# Walstad style?



## s0mt1nf1shy (Mar 14, 2005)

Walstad style...What is this? Could someone explain this to me?


----------



## rusticitas (Mar 10, 2004)

*Low-tech, low-light, low-maintenance heavily planted...*

"Walstad" refers to Diana Walstad, author of a book titled Ecology of the Planted Aquarium: A Practical Manual and Scientific Treatise for the Home Aquarist. She advocates the usage of natural sunlight, plain soil substrate and fish as a complete eco-system. Both the fish waste and food comprise the fertilization, sunlight complements the standard "hood light", etc.

It works! With this method, plant growth is slower than one sees in the CO2-additive tanks, but the plants are healthy. I have two small tank that I've tried this with, although admittedly not _purely_ "Walstad". My enthusiasm to set up probably overrode reading all instructions to the last "."! 

Regardless, they require _very_ little filtration, plant growth is fine. There is a very tiny bit of algae here and there, but nothing gets out of control.

It's a very interesting book, but is a bit more scientific-leaning. I admit that on my first read quite a bit went over my head, but what I did not understand still stuck with me, and I am reading up on other things to see how they fit in with what I do understand.

I recently found Tom Barr's web site. Actually _last night_ and one of his articles very clearly explained some big questions I had, but could not reconcile: why do both the "Walstad" approach _and_ the "high-tech" CO2 approach work? His article is at http://www.barrreport.com/forums/showthread.php?t=395. (I ended up subscribing, so I'm not sure if that's publicly viewable or not! Give it a try.)

Hope that helps! I'm still working on getting my head around all of these concepts.

-Jason


----------



## BSS (May 2, 2006)

You should see her and many of her followers (for lack of a better word) start appearing here soon. She had a forum over at AquaBotanic called 'El Natural'. I'm guessing it'll soon appear as the same over here. I've only got one tank, and it's currently high tech, but many really seem to enjoy her approach, and quite a few folks were fairly active in the forum.

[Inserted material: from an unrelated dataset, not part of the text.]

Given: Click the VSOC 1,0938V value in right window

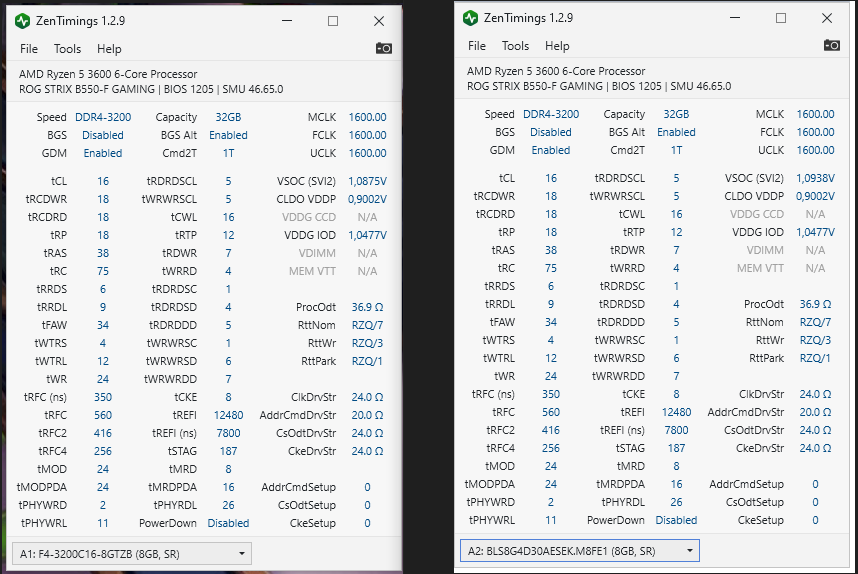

From what I've heard...stay tuned....
Brian.


----------



## s0mt1nf1shy (Mar 14, 2005)

Interesting method....I'm gonna try this one on one of my tanks.


----------



## DataGuru (Mar 11, 2005)

They're awsome and low maintenence. Here's a summary of Diana's recommendations. and a thread where I did a photo documentary of a little hex tank I just set up at work as a Natural Planted tank.


----------



## imatrout (May 12, 2005)

You might also want to check out Rhonda Wison's site: www.naturalaquariums.com

I Have see her tanks. Theay are all natural (not even any filtration) and they are fantastic!


----------



## Tahsequah (May 1, 2006)

*new and tied Diana W el natural and love it*

Fairly new to planted tanks I tried and I like the D.W way
here is a pic of my 10g practice tank


----------



## cs_gardener (Apr 28, 2006)

Part of the appeal of the method is not having to constantly test the water, add fertilizers, change water, etc. The soil layer really has helped keep my plants healthy. I don't have the courage to go completely without filtration, but I've gotten down to a powerhead with quick filter in my 2 faster growing tanks. I'm not big on constantly fussing with water parameters, so the basic ideas of Walstad's methods suits me. BTW, is there a forum for natural tanks here? Have I just missed it?


----------



## rusticitas (Mar 10, 2004)

cs_gardener said:


> BTW, is there a forum for natural tanks here? Have I just missed it?


The Aqua-Botanic forums, including Diana Walstad's "El Natural", will be moving here shortly I understand. She was the moderator over there and I assume she will be the moderator over here as well.

Can't wait! 

-Jason


----------



## imatrout (May 12, 2005)

cs_gardener said:


> BTW, is there a forum for natural tanks here? Have I just missed it?


See my post above: www.naturalaquariums.com Great site.


----------



## javalee (May 8, 2006)

Hi, I'm an "El Naturel" fan/member. I love my soil-based tank that I based on Diana Walstad's method. No algae, plants thriving like they never did with plain gravel. In fact, I'm starting another one right now, and I need to get some advice! Where oh where is "El Naturel?"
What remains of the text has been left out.